Word for word, copy the line containing "Enable 保护动作异常告警 alarm filter" and every line after it in the records below, leaving pictures out.

» Recorded information:
————

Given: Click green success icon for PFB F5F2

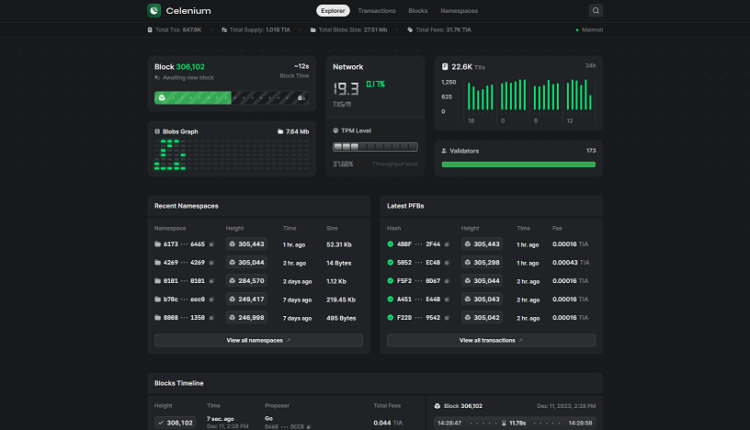Looking at the screenshot, I should pyautogui.click(x=391, y=281).
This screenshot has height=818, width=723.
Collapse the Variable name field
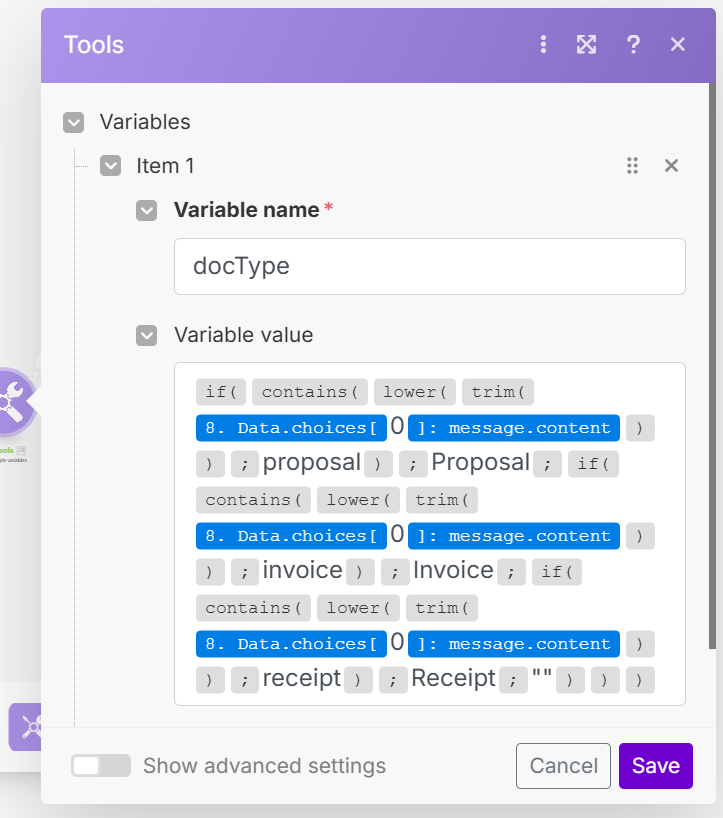click(x=147, y=210)
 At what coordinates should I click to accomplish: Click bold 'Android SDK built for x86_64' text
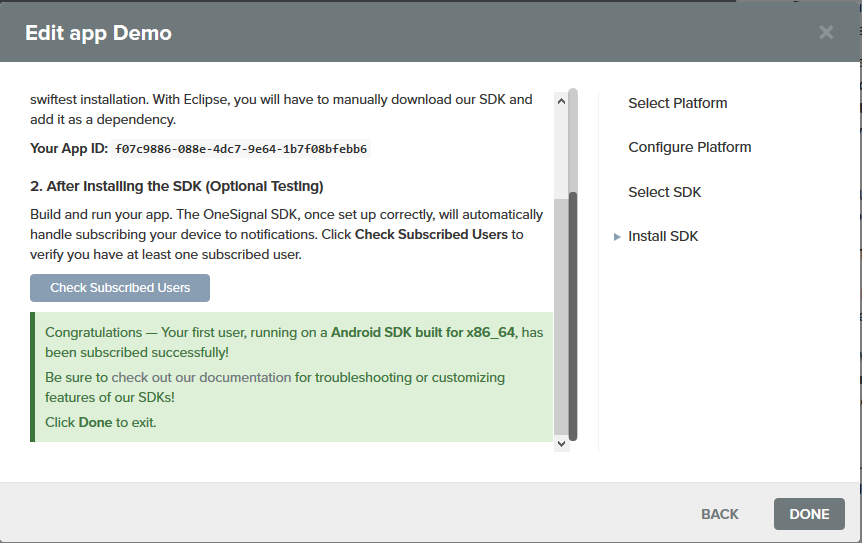[x=423, y=332]
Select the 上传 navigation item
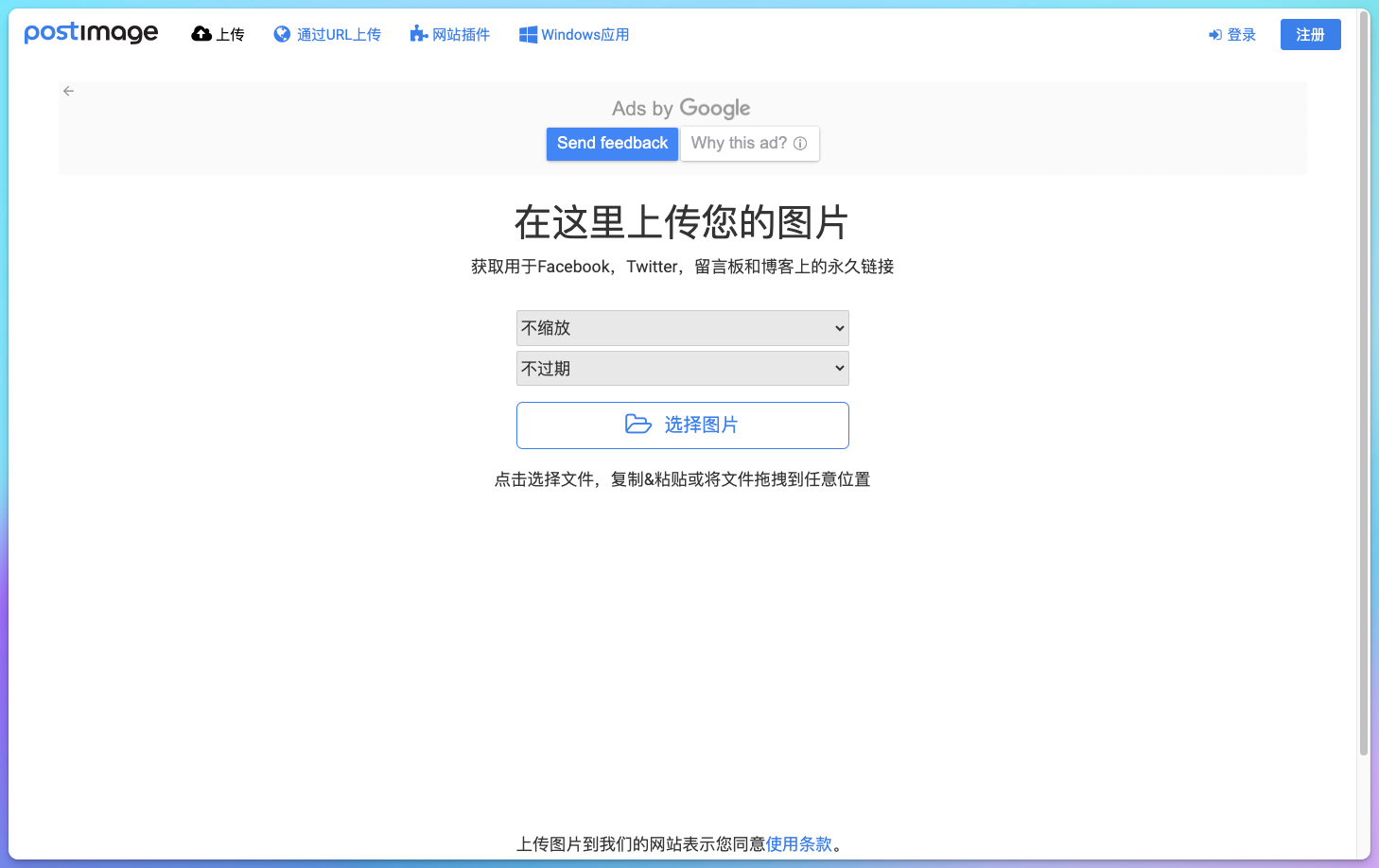This screenshot has width=1379, height=868. 229,33
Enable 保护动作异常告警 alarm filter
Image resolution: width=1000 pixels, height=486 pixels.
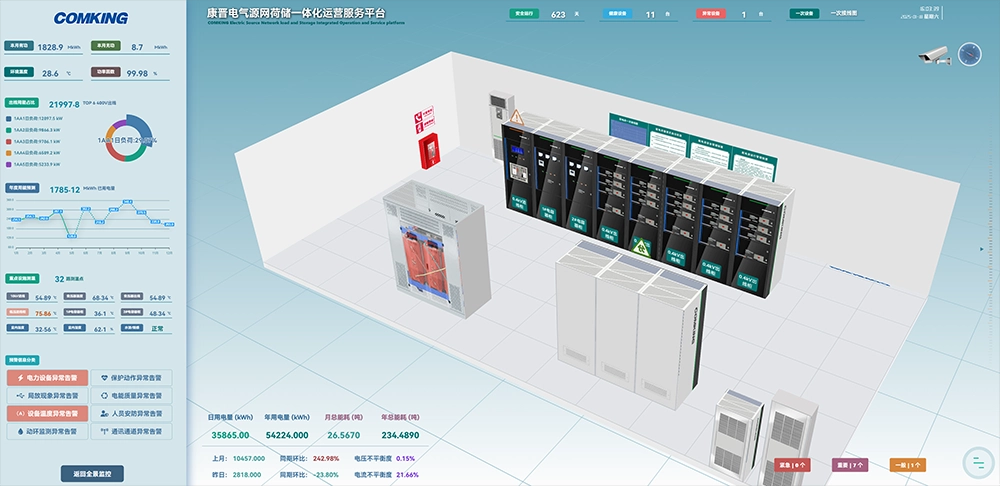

————

» Written answer:
Enable 保护动作异常告警 alarm filter
Image resolution: width=1000 pixels, height=486 pixels.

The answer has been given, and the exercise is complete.